Stated task =
Please pick out every line in the lines below that contains the word "green".
-- begin --
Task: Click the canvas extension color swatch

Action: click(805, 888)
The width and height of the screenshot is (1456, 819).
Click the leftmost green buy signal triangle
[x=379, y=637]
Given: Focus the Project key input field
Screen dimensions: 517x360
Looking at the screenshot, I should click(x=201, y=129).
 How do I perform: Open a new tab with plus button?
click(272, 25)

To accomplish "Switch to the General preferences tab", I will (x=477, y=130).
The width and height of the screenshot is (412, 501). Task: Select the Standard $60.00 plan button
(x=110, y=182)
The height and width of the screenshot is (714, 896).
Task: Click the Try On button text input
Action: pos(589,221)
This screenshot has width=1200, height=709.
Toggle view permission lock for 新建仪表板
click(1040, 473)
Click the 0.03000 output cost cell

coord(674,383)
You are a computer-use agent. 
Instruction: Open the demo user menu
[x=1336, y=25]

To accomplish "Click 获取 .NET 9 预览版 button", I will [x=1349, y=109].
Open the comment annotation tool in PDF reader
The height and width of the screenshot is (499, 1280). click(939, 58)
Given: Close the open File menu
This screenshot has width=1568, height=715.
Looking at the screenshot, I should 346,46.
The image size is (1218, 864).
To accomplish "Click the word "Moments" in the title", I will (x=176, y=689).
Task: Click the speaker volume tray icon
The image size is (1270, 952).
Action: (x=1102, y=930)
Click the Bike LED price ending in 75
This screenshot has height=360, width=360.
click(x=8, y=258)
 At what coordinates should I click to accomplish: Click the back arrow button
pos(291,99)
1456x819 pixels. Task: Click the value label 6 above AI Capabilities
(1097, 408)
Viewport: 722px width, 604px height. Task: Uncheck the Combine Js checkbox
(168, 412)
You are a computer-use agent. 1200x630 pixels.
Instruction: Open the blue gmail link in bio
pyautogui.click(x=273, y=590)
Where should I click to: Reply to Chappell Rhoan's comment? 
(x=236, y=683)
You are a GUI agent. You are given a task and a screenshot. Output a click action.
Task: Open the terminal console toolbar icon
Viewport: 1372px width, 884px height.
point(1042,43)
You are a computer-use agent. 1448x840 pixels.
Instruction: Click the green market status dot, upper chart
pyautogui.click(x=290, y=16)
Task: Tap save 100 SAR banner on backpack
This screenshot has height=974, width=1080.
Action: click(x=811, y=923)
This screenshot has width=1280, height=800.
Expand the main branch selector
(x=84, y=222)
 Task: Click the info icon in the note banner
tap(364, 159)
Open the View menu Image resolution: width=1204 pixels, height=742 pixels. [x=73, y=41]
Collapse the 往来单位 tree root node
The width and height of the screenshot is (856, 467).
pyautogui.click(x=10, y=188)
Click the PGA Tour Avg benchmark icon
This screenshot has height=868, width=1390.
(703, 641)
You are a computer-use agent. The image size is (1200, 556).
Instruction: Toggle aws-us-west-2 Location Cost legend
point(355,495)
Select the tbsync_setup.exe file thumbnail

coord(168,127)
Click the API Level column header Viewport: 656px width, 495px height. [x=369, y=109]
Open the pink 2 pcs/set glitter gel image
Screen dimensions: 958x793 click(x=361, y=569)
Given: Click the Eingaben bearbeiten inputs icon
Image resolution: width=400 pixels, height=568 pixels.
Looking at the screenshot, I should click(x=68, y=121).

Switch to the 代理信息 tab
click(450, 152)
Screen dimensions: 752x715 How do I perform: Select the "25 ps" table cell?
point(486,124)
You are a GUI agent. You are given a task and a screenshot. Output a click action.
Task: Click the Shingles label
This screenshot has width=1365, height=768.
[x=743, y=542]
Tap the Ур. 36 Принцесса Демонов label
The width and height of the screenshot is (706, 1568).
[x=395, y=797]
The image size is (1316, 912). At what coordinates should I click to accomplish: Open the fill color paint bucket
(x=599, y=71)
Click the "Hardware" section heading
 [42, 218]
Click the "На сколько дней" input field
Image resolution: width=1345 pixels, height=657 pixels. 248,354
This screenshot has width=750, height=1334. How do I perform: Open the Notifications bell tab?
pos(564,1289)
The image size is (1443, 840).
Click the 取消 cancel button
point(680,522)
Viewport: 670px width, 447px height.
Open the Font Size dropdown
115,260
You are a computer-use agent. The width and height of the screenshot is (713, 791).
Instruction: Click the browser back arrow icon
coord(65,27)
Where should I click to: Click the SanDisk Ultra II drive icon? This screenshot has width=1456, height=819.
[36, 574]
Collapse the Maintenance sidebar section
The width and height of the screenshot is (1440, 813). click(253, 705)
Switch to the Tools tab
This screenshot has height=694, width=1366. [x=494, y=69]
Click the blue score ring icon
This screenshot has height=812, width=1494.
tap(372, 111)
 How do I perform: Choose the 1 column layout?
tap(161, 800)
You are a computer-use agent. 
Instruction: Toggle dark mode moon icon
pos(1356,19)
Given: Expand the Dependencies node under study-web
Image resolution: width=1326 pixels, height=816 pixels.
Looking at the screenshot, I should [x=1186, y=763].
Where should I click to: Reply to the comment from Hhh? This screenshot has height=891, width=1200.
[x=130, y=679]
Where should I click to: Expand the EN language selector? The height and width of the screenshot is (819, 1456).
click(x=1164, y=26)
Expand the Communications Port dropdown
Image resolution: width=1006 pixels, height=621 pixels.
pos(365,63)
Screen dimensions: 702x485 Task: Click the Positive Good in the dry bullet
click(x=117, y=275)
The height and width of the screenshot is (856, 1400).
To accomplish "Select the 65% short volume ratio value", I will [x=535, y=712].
-- end --
The result =
Click the leftmost green buy signal triangle
Instruction: Click the green market status dot, upper chart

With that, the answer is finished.